# What you should do
Could you repeat the material below line for line, without changing a single character?

(Element lookup material)
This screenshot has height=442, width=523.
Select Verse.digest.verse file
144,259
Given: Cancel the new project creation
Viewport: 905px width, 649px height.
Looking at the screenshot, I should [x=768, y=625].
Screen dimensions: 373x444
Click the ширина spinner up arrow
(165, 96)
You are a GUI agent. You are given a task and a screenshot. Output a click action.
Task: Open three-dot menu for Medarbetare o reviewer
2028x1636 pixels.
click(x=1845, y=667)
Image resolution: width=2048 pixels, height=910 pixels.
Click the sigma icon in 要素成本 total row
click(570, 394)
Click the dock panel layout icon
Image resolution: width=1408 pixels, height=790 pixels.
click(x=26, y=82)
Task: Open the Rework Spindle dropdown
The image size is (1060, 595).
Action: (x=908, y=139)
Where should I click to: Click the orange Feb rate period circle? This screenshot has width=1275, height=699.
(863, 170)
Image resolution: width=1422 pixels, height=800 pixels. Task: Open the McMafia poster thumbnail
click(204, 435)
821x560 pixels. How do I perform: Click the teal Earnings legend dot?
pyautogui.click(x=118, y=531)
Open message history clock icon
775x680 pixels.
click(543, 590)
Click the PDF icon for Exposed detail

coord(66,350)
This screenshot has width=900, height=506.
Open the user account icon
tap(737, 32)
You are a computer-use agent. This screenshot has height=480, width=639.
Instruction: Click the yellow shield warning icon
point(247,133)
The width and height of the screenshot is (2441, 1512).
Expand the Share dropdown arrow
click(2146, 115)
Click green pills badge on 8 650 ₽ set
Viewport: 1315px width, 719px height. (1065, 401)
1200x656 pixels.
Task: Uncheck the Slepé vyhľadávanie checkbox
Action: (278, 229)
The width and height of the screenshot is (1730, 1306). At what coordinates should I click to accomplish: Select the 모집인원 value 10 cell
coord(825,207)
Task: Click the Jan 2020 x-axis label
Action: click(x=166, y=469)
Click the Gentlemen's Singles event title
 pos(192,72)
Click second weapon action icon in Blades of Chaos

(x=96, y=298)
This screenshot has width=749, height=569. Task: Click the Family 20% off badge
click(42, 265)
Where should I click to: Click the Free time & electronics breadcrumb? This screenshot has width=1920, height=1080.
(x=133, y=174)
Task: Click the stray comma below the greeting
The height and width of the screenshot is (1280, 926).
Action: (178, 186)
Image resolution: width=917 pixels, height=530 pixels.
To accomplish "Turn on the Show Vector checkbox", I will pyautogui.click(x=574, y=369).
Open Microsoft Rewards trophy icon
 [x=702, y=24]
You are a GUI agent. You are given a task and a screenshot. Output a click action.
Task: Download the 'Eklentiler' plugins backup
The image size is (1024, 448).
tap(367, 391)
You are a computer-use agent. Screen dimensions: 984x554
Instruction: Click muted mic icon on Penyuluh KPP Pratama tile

# Answer for this exercise
This screenshot has height=442, width=523.
Select Verse.digest.verse file
144,259
Given: Cancel the new project creation
Viewport: 905px width, 649px height.
Looking at the screenshot, I should [x=768, y=625].
Screen dimensions: 373x444
Click the ширина spinner up arrow
(165, 96)
You are a GUI agent. You are given a task and a screenshot. Output a click action.
Task: Open three-dot menu for Medarbetare o reviewer
2028x1636 pixels.
click(x=1845, y=667)
Image resolution: width=2048 pixels, height=910 pixels.
Click the sigma icon in 要素成本 total row
click(570, 394)
Click the dock panel layout icon
Image resolution: width=1408 pixels, height=790 pixels.
click(x=26, y=82)
Task: Open the Rework Spindle dropdown
The image size is (1060, 595).
Action: (x=908, y=139)
Where should I click to: Click the orange Feb rate period circle? This screenshot has width=1275, height=699.
(863, 170)
Image resolution: width=1422 pixels, height=800 pixels. Task: Open the McMafia poster thumbnail
click(204, 435)
821x560 pixels. How do I perform: Click the teal Earnings legend dot?
pyautogui.click(x=118, y=531)
Open message history clock icon
775x680 pixels.
click(543, 590)
Click the PDF icon for Exposed detail

coord(66,350)
This screenshot has width=900, height=506.
Open the user account icon
tap(737, 32)
You are a computer-use agent. This screenshot has height=480, width=639.
Instruction: Click the yellow shield warning icon
point(247,133)
The width and height of the screenshot is (2441, 1512).
Expand the Share dropdown arrow
click(2146, 115)
Click green pills badge on 8 650 ₽ set
Viewport: 1315px width, 719px height. (1065, 401)
1200x656 pixels.
Task: Uncheck the Slepé vyhľadávanie checkbox
Action: (278, 229)
The width and height of the screenshot is (1730, 1306). At what coordinates should I click to accomplish: Select the 모집인원 value 10 cell
coord(825,207)
Task: Click the Jan 2020 x-axis label
Action: click(x=166, y=469)
Click the Gentlemen's Singles event title
 pos(192,72)
Click second weapon action icon in Blades of Chaos

(x=96, y=298)
This screenshot has width=749, height=569. Task: Click the Family 20% off badge
click(42, 265)
Where should I click to: Click the Free time & electronics breadcrumb? This screenshot has width=1920, height=1080.
(x=133, y=174)
Task: Click the stray comma below the greeting
The height and width of the screenshot is (1280, 926).
Action: (178, 186)
Image resolution: width=917 pixels, height=530 pixels.
To accomplish "Turn on the Show Vector checkbox", I will pyautogui.click(x=574, y=369).
Open Microsoft Rewards trophy icon
 [x=702, y=24]
You are a GUI agent. You are given a task and a screenshot. Output a click action.
Task: Download the 'Eklentiler' plugins backup
The image size is (1024, 448).
tap(367, 391)
You are a computer-use agent. Screen dimensions: 984x554
Instruction: Click muted mic icon on Penyuluh KPP Pratama tile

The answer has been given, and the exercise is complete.